> [What you have to do]
Go to the line that contains "Image resolution: width=1233" and extract it along with every line after it, exactly, through the end of the data below.

Stored data entries
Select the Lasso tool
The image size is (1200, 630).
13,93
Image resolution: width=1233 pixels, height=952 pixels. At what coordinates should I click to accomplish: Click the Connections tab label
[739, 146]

> [Exercise result]
Image resolution: width=1233 pixels, height=952 pixels. At what coordinates should I click to accomplish: Click the Connections tab label
[739, 146]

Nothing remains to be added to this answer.